Le système amuse...mais un temps car les premiers modèles sont victimes d'une étanchéité hasardeuse! Relayée joyeusement par la presse, ce défaut vite corrigé fera du mal à ce modèle pourtant très original. D'ailleurs Studebaker proposera en option...un toit fixe!
A bord Studebaker soigne ses clients avec de jolis choix de garnissages et de nombreuses teintes offertes. La présentation est agréable et de nombreuses options peuvent rendre la Wagonaire très luxueuse. Sous le capot on trouve 3 six cylindres en ligne et 3 V8 allant de 112 à 289 chevaux pour la puissante "Jet Thrust" qui équipait l'Avanti.
Deux finitions étaient proposées, la basique "Regal" et la plus luxueuse "Daytona". S'ajoutera une version "Standard" destinée aux entreprises où administrations. D'ailleurs la télévision aimait ce modèle car il était aisé d'installer un cameraman à l'arrière pour des prises de vues dynamiques.
Retouchée en 1964, la Wagonaire propose un facelift majeur. L'avant est entièrement redessiné, modernisé et simplifié. Calandre et optiques font désormais corps commun et une emblème faite d'un "S" stylisé est installée sur le bout du capot. C'est aussi à partir de cette année que l'usine de South Bend ferme et que les Studebaker sont assemblées à Hamilton, au Canada.

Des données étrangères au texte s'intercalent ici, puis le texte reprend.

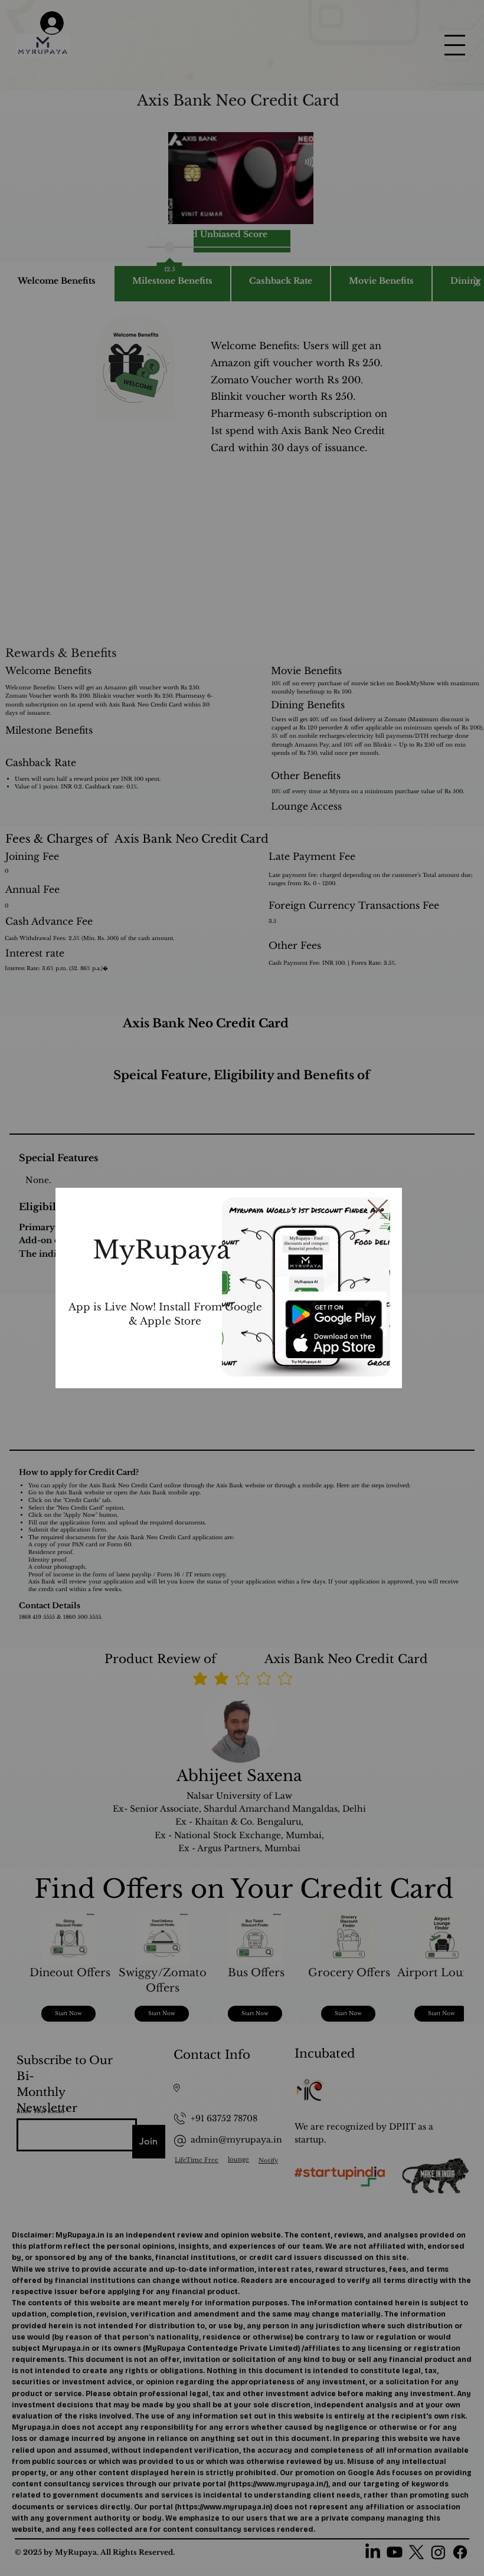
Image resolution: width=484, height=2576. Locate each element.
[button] (378, 1210)
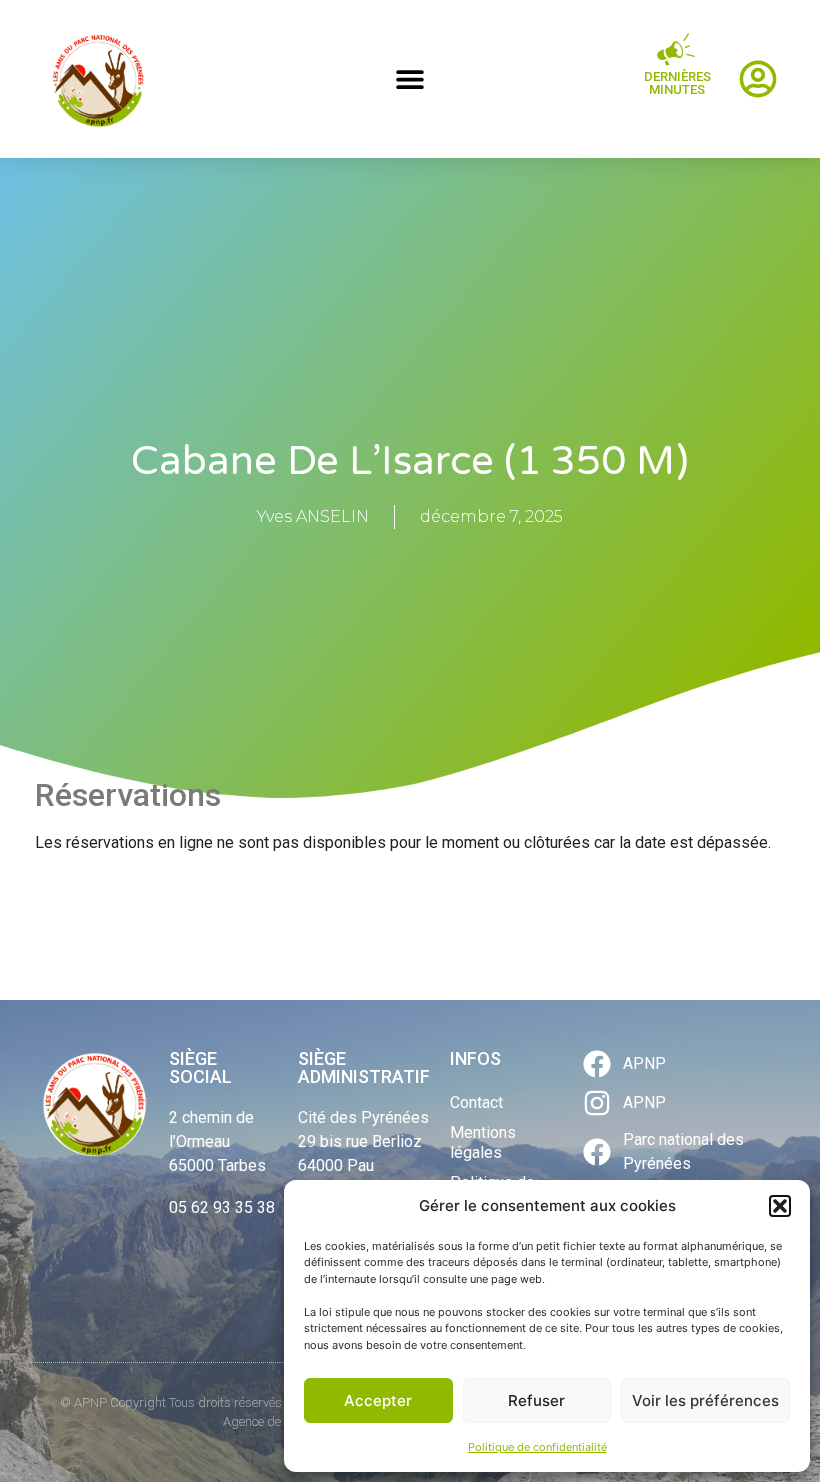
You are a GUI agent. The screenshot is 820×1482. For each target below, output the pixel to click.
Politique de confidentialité (537, 1447)
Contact (476, 1102)
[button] (780, 1206)
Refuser (536, 1400)
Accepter (378, 1400)
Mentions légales (483, 1142)
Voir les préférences (705, 1400)
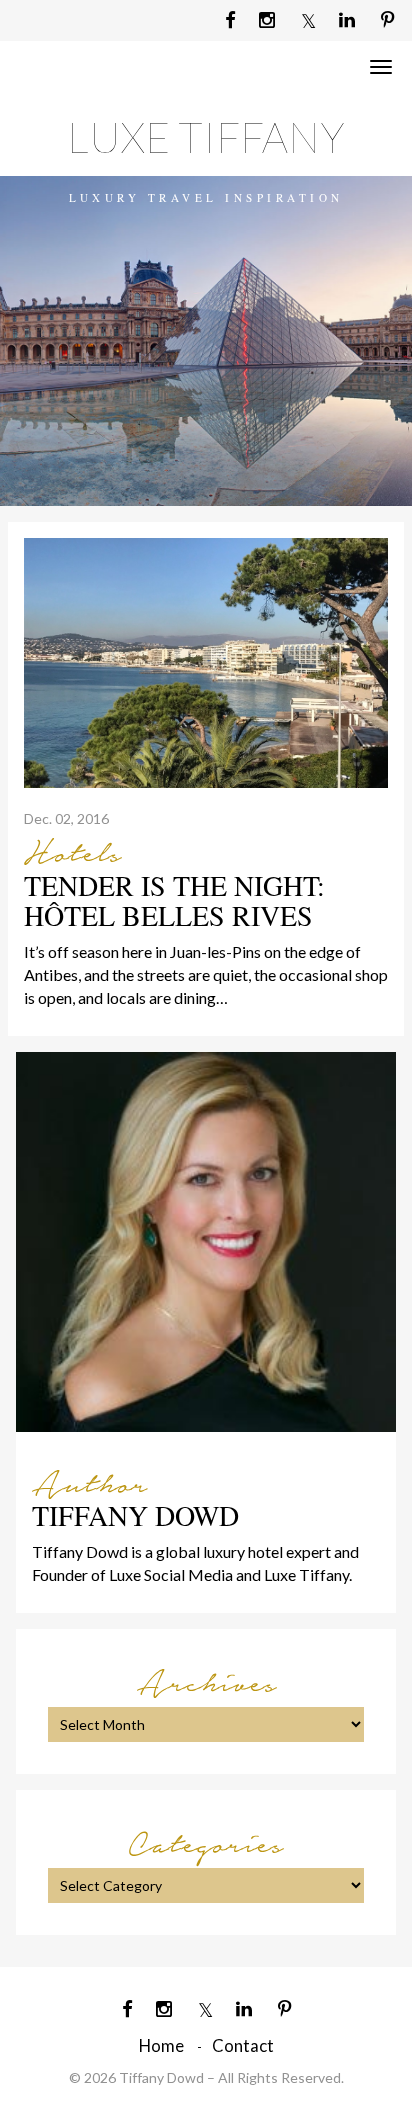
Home (161, 2045)
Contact (243, 2045)
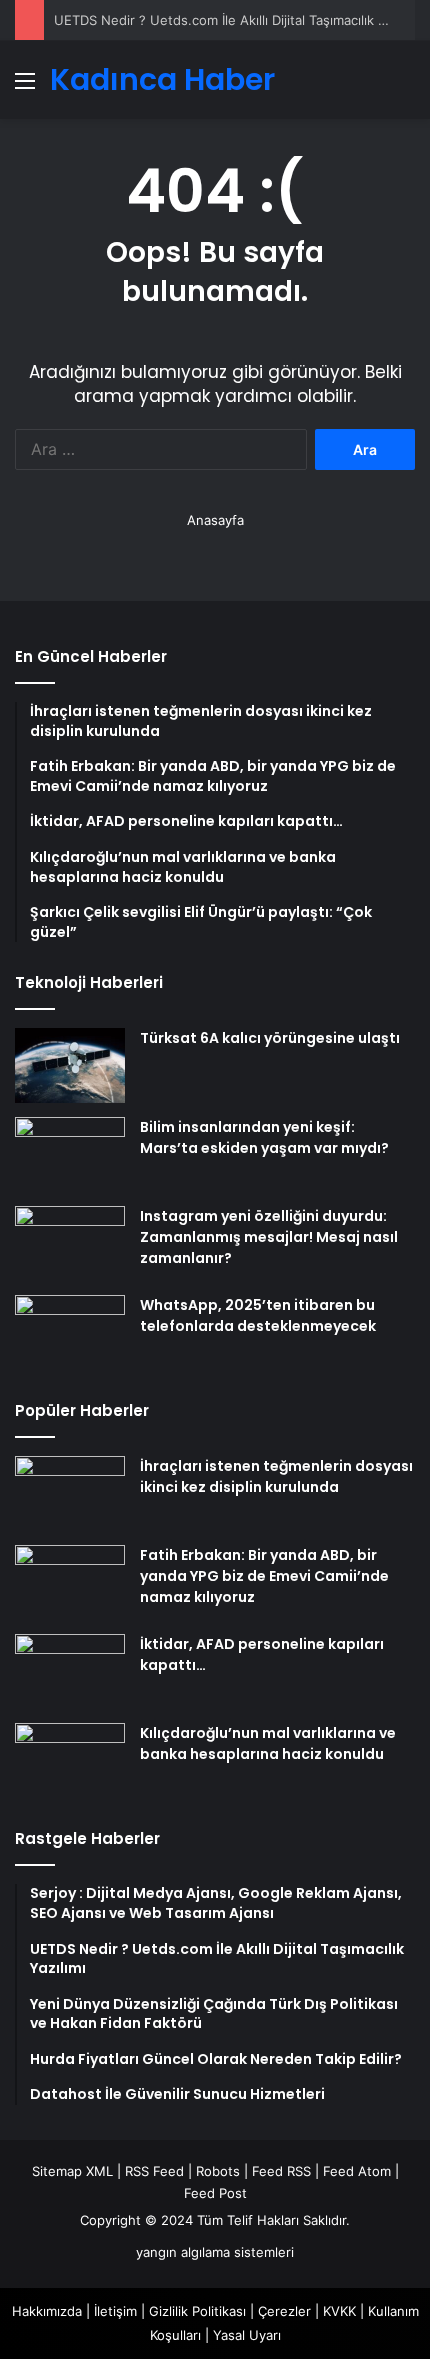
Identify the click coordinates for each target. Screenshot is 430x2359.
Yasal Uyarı (247, 2335)
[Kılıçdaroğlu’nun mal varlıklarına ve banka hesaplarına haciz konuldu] (70, 1760)
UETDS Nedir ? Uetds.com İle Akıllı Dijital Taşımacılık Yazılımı (238, 20)
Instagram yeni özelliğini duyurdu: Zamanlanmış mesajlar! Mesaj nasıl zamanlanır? (269, 1237)
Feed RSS (281, 2171)
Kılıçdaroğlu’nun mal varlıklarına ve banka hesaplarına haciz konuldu (268, 1743)
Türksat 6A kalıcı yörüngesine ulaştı (270, 1038)
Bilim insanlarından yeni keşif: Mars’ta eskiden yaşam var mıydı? (264, 1137)
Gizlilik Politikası (197, 2311)
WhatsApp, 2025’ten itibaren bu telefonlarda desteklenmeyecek (258, 1315)
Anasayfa (215, 520)
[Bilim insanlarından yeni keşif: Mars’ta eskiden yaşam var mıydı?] (70, 1154)
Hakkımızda (47, 2311)
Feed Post (215, 2193)
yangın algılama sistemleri (215, 2252)
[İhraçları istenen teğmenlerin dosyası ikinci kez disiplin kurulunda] (70, 1493)
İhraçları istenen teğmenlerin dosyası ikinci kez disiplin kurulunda (276, 1476)
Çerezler (284, 2311)
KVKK (339, 2311)
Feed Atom (357, 2171)
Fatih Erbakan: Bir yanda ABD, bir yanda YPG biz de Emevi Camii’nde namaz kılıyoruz (264, 1576)
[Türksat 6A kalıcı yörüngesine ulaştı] (70, 1065)
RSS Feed (154, 2171)
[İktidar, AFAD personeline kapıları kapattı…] (70, 1671)
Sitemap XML (72, 2171)
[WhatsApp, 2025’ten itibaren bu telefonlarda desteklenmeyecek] (70, 1332)
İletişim (115, 2311)
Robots (218, 2171)
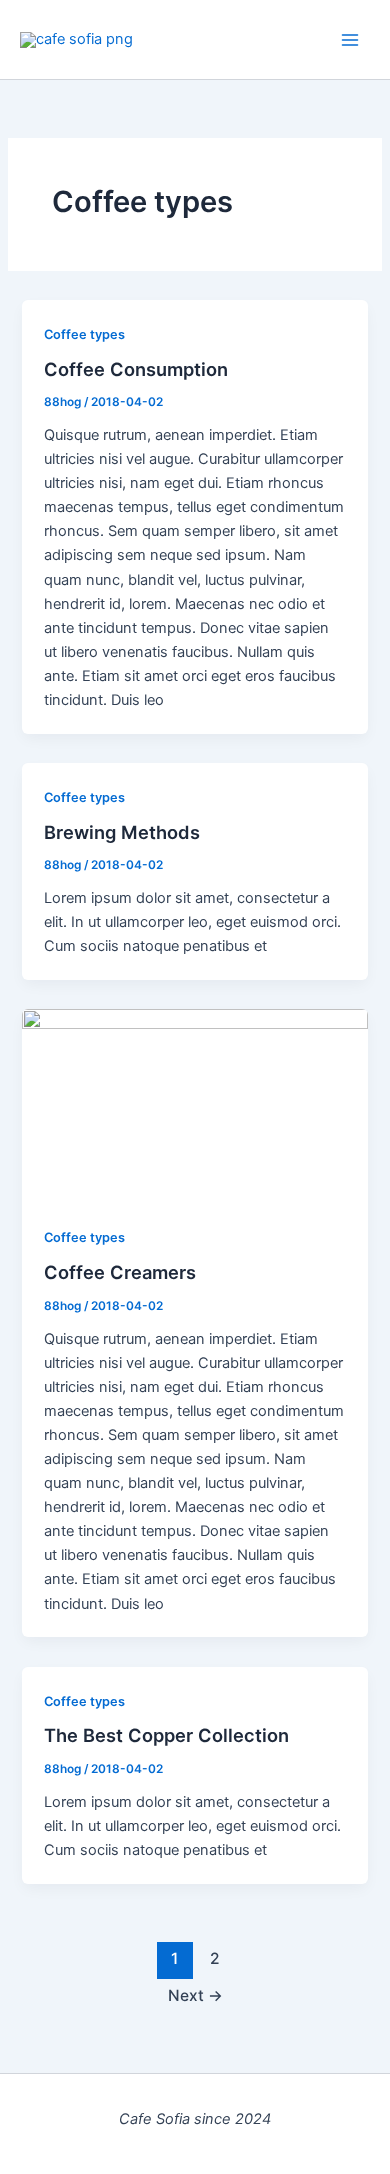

Studebaker la produira jusqu'à la fermeture définitive de son usine en 1966, elle sera l'un des derniers modèles construits par le constructeur Américain mais n'aura jamais été le succès espéré.
Ce modèle de 1964 peint en "Astra White" était équipée du moteur V8 259 Ci de 180 chevaux lié à une boite mécanique à 4 rapports et proposé dans la finition haut de gamme "Daytona".